Why hate came to the progressive island of Charlottesville
Associated Press
CHARLOTTESVILLE, Va.
The white nationalists behind last weekend’s violent rally found an appealing target in the historic town where Thomas Jefferson founded a university and an outspoken, progressive mayor declared his city the “capital of the resistance” to President Donald Trump.
For more than a year, the Charlottesville government has also been engaged in contentious public soul searching over its Confederate monuments, a process that led to the decision to remove a statue of Gen. Robert E. Lee. All those factors made this community a symbolically powerful backdrop for what’s considered the largest white nationalist gathering in at least a decade.
“We are a progressive, tolerant city. We are also a Southern city,” Mayor Mike Signer said. About a year and a half ago, Charlottesville “decided to launch on the difficult but essential work of finally telling the truth about race. That made us a target for tons of people who don’t want to change the narrative.”
On the eve of Saturday’s rally, hundreds of white men marched through the University of Virginia campus, holding torches and chanting racist and anti-Semitic slogans. The next morning, many looked like they were dressed for war as they made their way to Emancipation Park.
They clashed with counter-protesters in a stunning display of violence before authorities forced the crowd to disperse. Later, a car plowed into a crowd of demonstrators, killing 32-year-old Heather Heyer and injuring 19 others.

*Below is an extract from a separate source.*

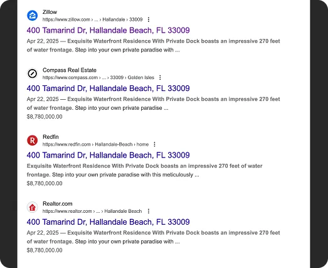Image resolution: width=328 pixels, height=268 pixels.
Task: Open three-dot menu beside Realtor.com URL
Action: tap(149, 211)
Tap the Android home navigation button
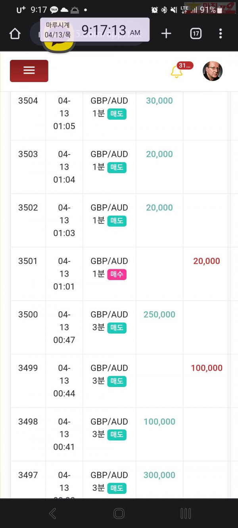This screenshot has height=528, width=238. pyautogui.click(x=119, y=514)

With a population of around 47,000, Charlottesville is a progressive island in a conservative part of Virginia. It’s known for being home to Jefferson’s plantation, Monticello, and the place where the Dave Matthews Band got its start.
Charlottesville was easily overwhelmed by the numbers that showed up Saturday, said Ed Ayers, a leading Civil War scholar.
Despite Virginia’s bloody part in the Civil War, Ayers said, the Lee statue does not have a significant historical connection to Charlottesville. The city “did not play a central role in the war at all, he explained, and the statue was not erected until the 1920s, when Jim Crow laws were eroding the rights of black citizens.
Charlottesville was just “a very clear symbol they could go to and have a protest,” Ayers said.
White nationalist leader Richard Spencer echoed Ayers’ perspective. He said that the Confederate monuments are a metaphor for something “much bigger,” referring to “white dispossession and the de-legitimization of white people in this country and around the world.”